Lavric AHAS 8angl


The Roman painting collection of Bishop Otto Friedrich Buchheim and his contribution to the renovation of the Germanicum college and the church of St. Apollinare

Otto Friedrich Buchheim (Vienna 1604 – Passau 1664), canon of Salzburg, Halberstadt and Passau, was appointed bishop of Ljubljana in 1641. During his years as a boarder (convictor) and alumnus of the German college, Germanicum, in Rome (1622–1626), he grew to have a special liking for the eternal city, so that later he purchased a small palace there. Rome, into which artists from all over Europe poured, was at the height of its artistic development, and Buchheim, who evidently had good contacts with this international artistic community, gathered a considerable collection of their works. Two hitherto unknown archival documents reveal what works were in Buchheim's collection: they are a list of paintings and an inventory made after he had donated his Roman house to the Germanicum; these are complemented by a list that the bishop made when he moved some of the paintings to Salzburg, to Ljubljana and to other residences in his diocese.

The collection contained original works as well as copies of paintings by famous Italian masters. And, besides Italian painters, French, Flemish, Dutch and German artists are also listed: Domenichino, Giovanni Lanfranco, Sassoferrato, Rosso “Genovese”, Simon Vouet, Gaspard Dughet, Claude Lorrain, Johannes van Bronchorst, Paul Bril, Matthäus Gundelach and others, some of whom cannot be reliably identified. Most of them were Buchheim's contemporaries and only very few older masters are listed (Paolo Veronese, Palma Vecchio, Paris Bordone, Battista Dossi). As to themes, as well as religious subjects, secular works are also included: portraits, still-life, landscape, seascape, and genre pictures. Buchheim purchased paintings both from the artists themselves and from art dealers with whom he was on bussines terms. For a limited period of time he occasionally hired artists to work in his Roman palace; they tended to be copyists who were willing to paint at his behest for low pay (Janez Frančišek Gladič, Orlando Milord, Paolo “Francese”). The documents presented in this paper are not only a valuable testimony of Buchheim's artistic zeal and of his taste, but they also provide information on the oeuvre of both popular and less familiar European painters.

The paintings that were not moved from Rome were left in the Germanicum and Buchheim bequeathed them to the church of St. Apollinare (at a value estimated to be 1,000 scudi). Their later fate is not known. If they escaped being sold when the college closed down in 1798, they are no longer in the Germanicum today (as can be seen from its inventory list). The paintings taken from Rome to enrich the collections in Buchheim's other residences will be discussed in the paper to appear in the next volume of the Acta historiae artis Slovenica.

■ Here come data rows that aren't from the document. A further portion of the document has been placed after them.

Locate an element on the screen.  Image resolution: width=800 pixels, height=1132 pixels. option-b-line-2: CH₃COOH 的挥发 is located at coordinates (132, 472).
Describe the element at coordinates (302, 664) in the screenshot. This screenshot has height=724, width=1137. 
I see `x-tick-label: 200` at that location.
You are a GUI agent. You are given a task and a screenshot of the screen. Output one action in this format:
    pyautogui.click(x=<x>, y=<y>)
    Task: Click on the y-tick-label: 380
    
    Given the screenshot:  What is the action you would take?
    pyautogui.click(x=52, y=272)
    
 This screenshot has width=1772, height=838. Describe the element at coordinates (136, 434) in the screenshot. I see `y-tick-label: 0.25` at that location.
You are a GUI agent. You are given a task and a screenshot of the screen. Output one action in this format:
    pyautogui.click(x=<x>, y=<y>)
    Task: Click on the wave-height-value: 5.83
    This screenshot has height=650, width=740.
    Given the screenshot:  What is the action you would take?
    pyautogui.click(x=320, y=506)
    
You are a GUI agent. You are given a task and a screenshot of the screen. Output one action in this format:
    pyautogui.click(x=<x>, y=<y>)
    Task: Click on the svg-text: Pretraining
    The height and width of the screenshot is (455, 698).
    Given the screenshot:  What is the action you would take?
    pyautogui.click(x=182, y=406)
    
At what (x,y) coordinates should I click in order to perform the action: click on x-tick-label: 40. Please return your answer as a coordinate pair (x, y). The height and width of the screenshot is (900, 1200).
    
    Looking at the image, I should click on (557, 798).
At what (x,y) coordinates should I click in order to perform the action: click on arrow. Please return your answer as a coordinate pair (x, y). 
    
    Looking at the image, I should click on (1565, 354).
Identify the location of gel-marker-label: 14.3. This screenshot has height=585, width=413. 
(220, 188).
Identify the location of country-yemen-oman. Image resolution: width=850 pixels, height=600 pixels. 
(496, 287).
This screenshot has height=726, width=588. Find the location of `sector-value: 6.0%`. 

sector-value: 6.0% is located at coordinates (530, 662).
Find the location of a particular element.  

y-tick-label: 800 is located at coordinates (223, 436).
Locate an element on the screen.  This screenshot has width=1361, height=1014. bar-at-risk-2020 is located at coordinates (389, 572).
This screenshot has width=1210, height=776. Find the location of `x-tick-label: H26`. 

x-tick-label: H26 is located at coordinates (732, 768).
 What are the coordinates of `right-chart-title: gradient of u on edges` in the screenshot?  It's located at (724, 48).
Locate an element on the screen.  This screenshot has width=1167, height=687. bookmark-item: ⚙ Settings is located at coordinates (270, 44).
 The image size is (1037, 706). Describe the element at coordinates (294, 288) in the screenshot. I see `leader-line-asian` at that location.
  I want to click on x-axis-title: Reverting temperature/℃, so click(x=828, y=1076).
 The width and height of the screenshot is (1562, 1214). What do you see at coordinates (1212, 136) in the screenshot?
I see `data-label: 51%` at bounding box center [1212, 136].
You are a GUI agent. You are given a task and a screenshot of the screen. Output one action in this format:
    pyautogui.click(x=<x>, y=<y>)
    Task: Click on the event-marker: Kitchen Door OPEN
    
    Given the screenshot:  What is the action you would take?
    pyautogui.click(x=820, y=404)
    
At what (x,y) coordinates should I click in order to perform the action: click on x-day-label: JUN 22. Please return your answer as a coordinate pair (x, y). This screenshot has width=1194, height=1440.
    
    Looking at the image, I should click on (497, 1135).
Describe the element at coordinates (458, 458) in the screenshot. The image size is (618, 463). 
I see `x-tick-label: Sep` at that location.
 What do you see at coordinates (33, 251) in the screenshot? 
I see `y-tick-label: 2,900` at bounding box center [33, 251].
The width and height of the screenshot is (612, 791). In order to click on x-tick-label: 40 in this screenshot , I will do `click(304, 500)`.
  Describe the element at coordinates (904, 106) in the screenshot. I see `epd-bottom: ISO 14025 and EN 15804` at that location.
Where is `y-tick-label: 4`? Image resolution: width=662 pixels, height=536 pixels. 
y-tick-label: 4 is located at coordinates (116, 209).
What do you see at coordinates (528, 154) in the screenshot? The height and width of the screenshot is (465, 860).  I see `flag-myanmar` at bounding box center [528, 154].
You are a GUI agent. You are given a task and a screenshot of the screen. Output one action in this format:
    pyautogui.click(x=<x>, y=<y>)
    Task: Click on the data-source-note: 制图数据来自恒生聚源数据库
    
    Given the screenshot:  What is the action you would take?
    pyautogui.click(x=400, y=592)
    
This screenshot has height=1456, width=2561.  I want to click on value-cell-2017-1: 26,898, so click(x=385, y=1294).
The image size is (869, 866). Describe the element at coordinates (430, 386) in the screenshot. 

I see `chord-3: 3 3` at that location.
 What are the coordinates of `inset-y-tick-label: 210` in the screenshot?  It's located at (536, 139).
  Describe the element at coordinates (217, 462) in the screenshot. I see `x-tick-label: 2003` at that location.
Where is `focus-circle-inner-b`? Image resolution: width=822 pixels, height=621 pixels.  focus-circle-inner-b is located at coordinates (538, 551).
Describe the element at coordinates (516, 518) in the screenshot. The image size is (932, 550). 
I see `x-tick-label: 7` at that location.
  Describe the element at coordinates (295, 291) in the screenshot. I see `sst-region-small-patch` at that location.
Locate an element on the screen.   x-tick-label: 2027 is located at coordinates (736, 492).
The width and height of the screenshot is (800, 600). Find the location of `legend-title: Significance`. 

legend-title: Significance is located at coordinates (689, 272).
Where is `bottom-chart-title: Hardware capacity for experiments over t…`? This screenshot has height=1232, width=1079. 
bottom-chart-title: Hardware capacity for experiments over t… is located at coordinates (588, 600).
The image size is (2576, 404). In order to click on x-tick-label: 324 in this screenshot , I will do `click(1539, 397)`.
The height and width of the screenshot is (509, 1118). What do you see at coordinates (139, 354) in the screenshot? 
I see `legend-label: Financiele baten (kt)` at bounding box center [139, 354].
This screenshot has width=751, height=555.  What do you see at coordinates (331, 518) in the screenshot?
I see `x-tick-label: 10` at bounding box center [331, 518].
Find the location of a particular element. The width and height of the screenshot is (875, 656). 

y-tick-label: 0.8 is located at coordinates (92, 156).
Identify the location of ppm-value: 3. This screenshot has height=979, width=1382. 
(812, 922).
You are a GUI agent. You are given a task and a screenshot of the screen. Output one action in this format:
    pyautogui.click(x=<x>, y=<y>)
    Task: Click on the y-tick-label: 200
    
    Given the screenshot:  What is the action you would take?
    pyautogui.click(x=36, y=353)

Buchheim was a great benefactor of the church of St. Apollinare; besides the paintings, he also bequeathed it several valuable vestments and a substantial sum of money (just before his death in 1664 he added 850 scudi to the original sum of 1,500 scudi). He also wanted to erect a chapel in the church (600 scudi from his Roman debtors were earmarked for this purpose) and place his tomb in it, for which purpose he commissioned a marble bust from a certain “Siciliano”, but he did not live to see its construction start. Nor did he live to become a cardinal, an honour that was realistically within his reach after such a distinguished career. Since he gave Girolamo Galeno, the procurator of the Germanicum, a free hand to handle his bequest, the funds that were intended for the chapel in St. Apollinare were, in fact, used for the renovation of the college, which was enlarged in 1664 with a new wing. It is not known whether the church, also renovated a few years later, contained a memorial dedicated to the generous benefactor who was gallantly prepared to forego his own wishes. Obviously, the present building, whose foundation stone was laid in 1748 by pope Benedict XIV, has never contained any memorial of the bishop of Ljubljana.